Where I have questions is over whether this is credible – worthy of being believed – or only plausible – having the appearance of truth.
My default setting is to trust an athlete’s defence until I’m proved otherwise. The problem with the strict liability of the WADA rules is that it treats everything as binary which influences the way that offences are seen: guilty/not guilty.
A good defence is one that sounds true. A good defence needn’t say everything. Indeed, it’s often the case that a good defence omits much of the truth in favour of the one most convincing argument.
For Contador there is no way back now that Clenbuterol has been found, there is legitimate doubt over his propriety. His smartest move was not to deny the validity of the test results but to question what they tell us.
So, is Contador’s “try the veal” story a good defence?
Well it’s plausible that the clenbuterol came from an accidental source. The expert opinion seems coherent in its conclusions. What is less plausible is the nature of the source.
Is it believable that a friend of the team happens to be visiting the hotel with enough meat for a family meal?
I’ve been trying to find out which hotel Astana were staying in on those days. I vaguely recall that they weren’t staying in Pau and at least one good source seems to think they might have been lodged across the border in Spain.
What seems odd is Vinokourov eats early and that the spanish contingent eat later and separately to the rest of the team.
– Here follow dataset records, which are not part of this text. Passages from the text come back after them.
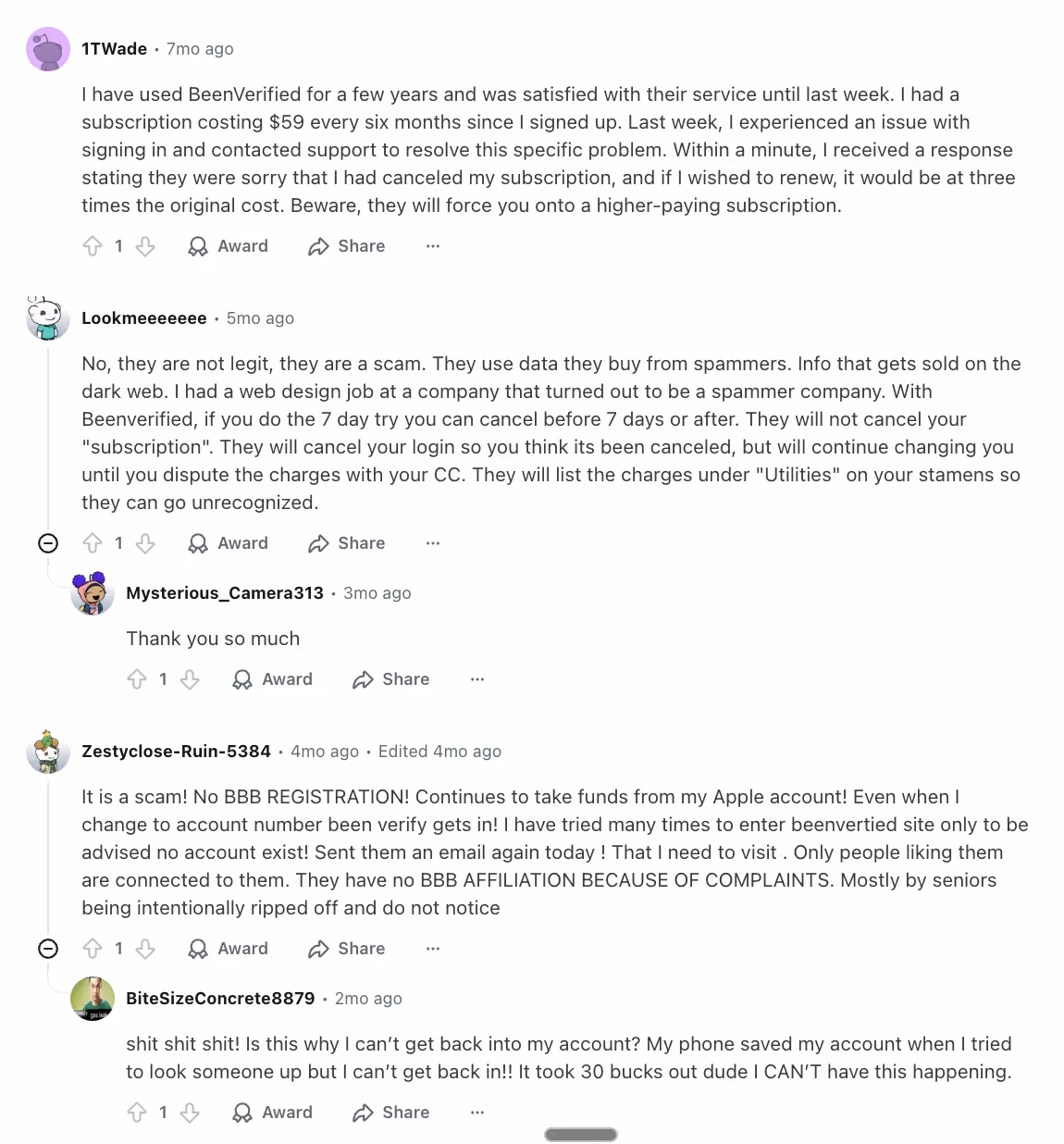This screenshot has width=1064, height=1144.
Task: Collapse Lookmeeeeeee's comment thread
Action: (x=48, y=543)
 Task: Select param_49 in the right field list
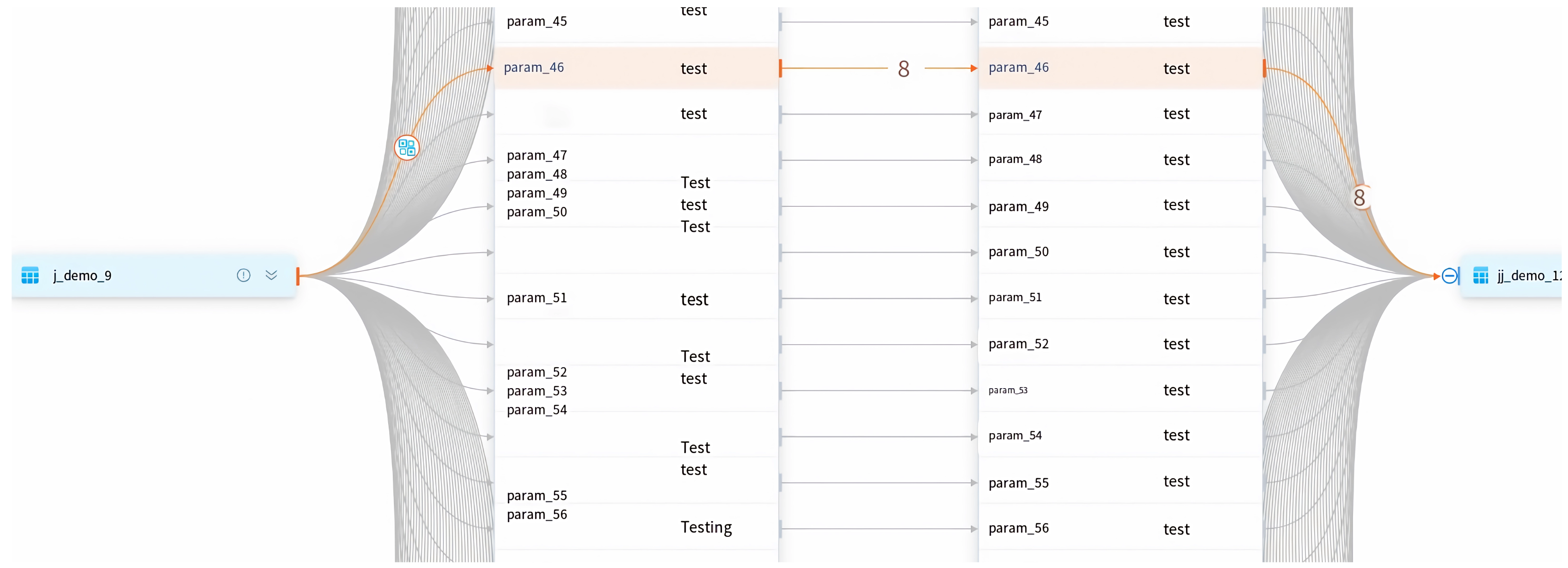pyautogui.click(x=1018, y=207)
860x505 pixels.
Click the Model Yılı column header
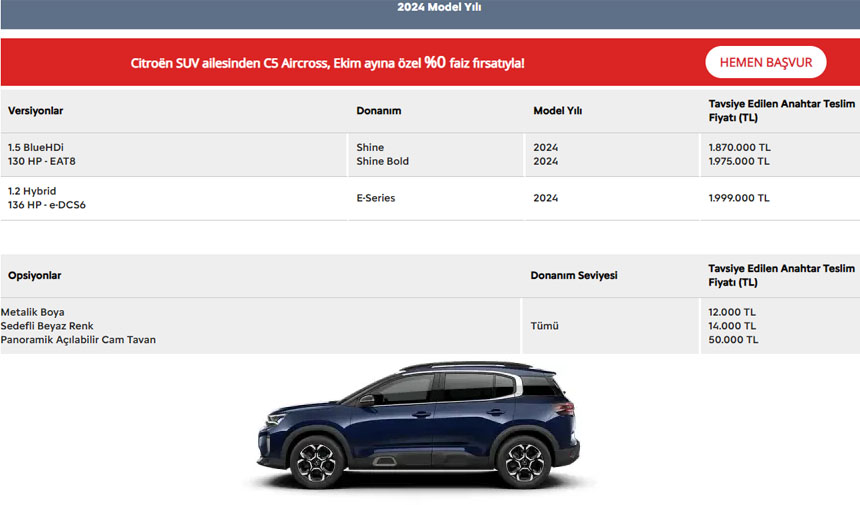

Well it’s not that odd given the stories we’ve heard about relationships within cycling teams.
A cycling team is logistically like a military company with corps devoted to specific functions and platoon-like units that work as a part of the whole. They may not have much contact usually but on a rest day, at a key point in the race, this seems a triffle odd.
They were staying at that hotel for at least two nights and it seems on the first night the meat wasn’t up to scratch so the chef was tasked with finding a better source.
Now I’ve worked a few kitchens in my time and I certainly wouldn’t wait on a mate turning up with some chops for the evening. I’d be phoning round all the butchers in the area trying to source something early in the day. How could he have know Bert and friends wouldn’t eat until late and run the risk that their dinner hadn’t arrived?
So it might be plausible that Contador ate contaminated meat but the explanation of how it came to be only his sample that showed evidence of it does not seem entirely believable when I hear it retold.
Structurally it is all sound, but it all seems to lack any snags, the sort of thing that makes it human. Is that a matter of translation or that Contador wanted to be clear with his facts?
The notion that a professional cycling team would leave the nutrition of their star rider so open to chance as the elements of the story imply – bad meat, replacement meat travelling a distance – pushes against credibility.
So which tests contained what?
My reading of the ARD information, as laid out in the Velonation article German journalist claims UCI denied Alberto Contador positive test, says rider may have received transfusions, is that it was Contador’s test on stage 19 – the day he took the yellow jersey – which contained the plasticizers.
That would make the claim that he took a transfusion on the morning of the stage into Pau, not the rest day. The Clenbuterol comes in the rest day test and is still present the next day (Pau-Tourmalet).
This point is made in the article but it is worth stressing: Exogenous plasticizers at an abnormal level occur separately to the appearance of exogenous Clenbuterol.
Seppelt seems to be trying to refute the “try the veal” defence by introducing something entirely new.
I’m pretty sure good evidence that Contador was at the blood bags like a binge-drinking Dracula makes a much bigger story that trace of clenbuterol. After all, Damien Ressiot didn’t play his hand in Le Mensonge Armstrong with an opening gambit of the dubious TUE.
I’ll chip away at the edifice as the evidence appears but, to paraphrase Benjo Maso, author of The Sweat of the Gods: Myths and Legends of Bicycle Racing the worst thing we can do is to presume that the achievements of the modern era are not being achieved honestly.
So, yes I’ve got quite a few questions I’d like to know the answers to before I turn the page on this story. If you can give answers for any of them, I’d really like to hear them.